Just this past August, there was a surge in the number of mothers coming to MN to deliver their babies. While there are always month to month fluctuations, and even seasonal highs and lows for new births, August was an unofficial record setter, with over 90 healthy babies brought into the world by our dedicated and hard working midwifery staff in that one month. It seems that the public hospital in the nearby town of Les Cayes had reinstated previously waived fees for deliveries, and MN's reputation for exceptional care and no fees, ever, drew a significant portion of their patients to our facility.
People often ask why we continue to offer free services, when it appears that at least some percentage of the population in our zone of service could afford to pay at least a minimal fee? The answer is twofold: there is no way to easily distinguish someone with a little extra money from someone who has none, and in many cases, the little bit they might pay for our services would be better spent on food, cooking fuel, a child's school tuition, or any number of other important expenses.
When you consider that our average cost for an uncomplicated delivery, US $115, is only one percent of the average cost of a hospital delivery in the USA, all of the babies born at MN in August were delivered for less than the cost of one in this country! This is not simply a reflection of the economic differences that exist between the USA and Haiti, but more importantly, the result of the efficiency, competence, and above all, dedication of our staff to our mission, to significantly reduce maternal and infant mortality rates in communities like the one that they live and work in.
Amidst the highest infant and maternal mortality rates in the western hemisphere, $115 is a small price to pay for the midwifery services to deliver a healthy baby to a healthy mother and potentially save a life!
Every day at Maison de Naissance (MN), our midwives deliver on average 2 - 3 babies.
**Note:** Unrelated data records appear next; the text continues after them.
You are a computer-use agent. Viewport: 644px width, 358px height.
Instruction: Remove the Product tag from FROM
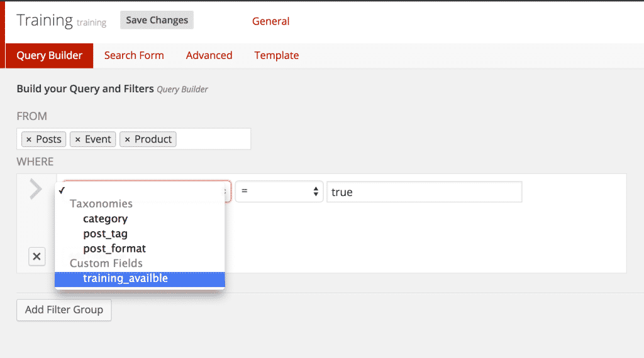[127, 139]
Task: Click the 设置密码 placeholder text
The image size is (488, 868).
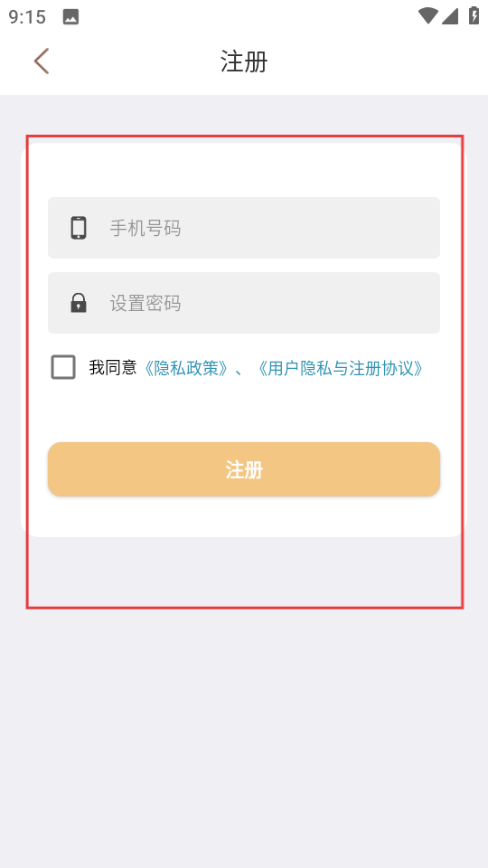Action: (x=145, y=304)
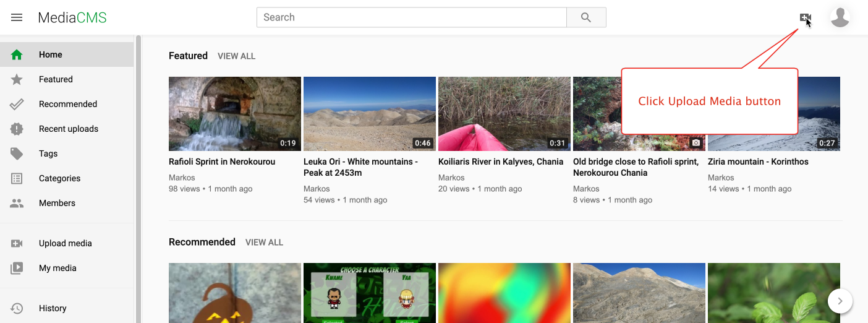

Professionally attended births are significantly less likely to result in the death of the mother or baby, and so every healthy baby delivered to a healthy mother is a life saved.
Relatively simple complications in unattended births (eclampsia, hemorraging) can lead to the death of the mother, baby, or both, if the mother or others present do not recognize the signs or have no knowledge of basic treatment for the conditions. Even a healthy birth can end tragically if proper hygiene and/or sanitation are not understood or practiced during and after delivery.
Our midwives are professionally trained and certified; they know how to treat most complications, and when to call for a hospital referal if surgical intervention is required. In eight years of operation and over 4300 deliveries, there has not been a single maternal mortality our birthing center. The lion's share of credit for this statistic goes to our dedicated midwifery staff.
Another amazing fact is that our midwives have always kept the center open, 24 hours per day, through hurricanes and floods, when the power and water were out, no matter the circumstances or difficulties. They have delivered babies by candlelight, flashlight, kerosene lamp, and under car headlights. They are truly unstoppable when it comes to delivering healthy babies to healthy mothers!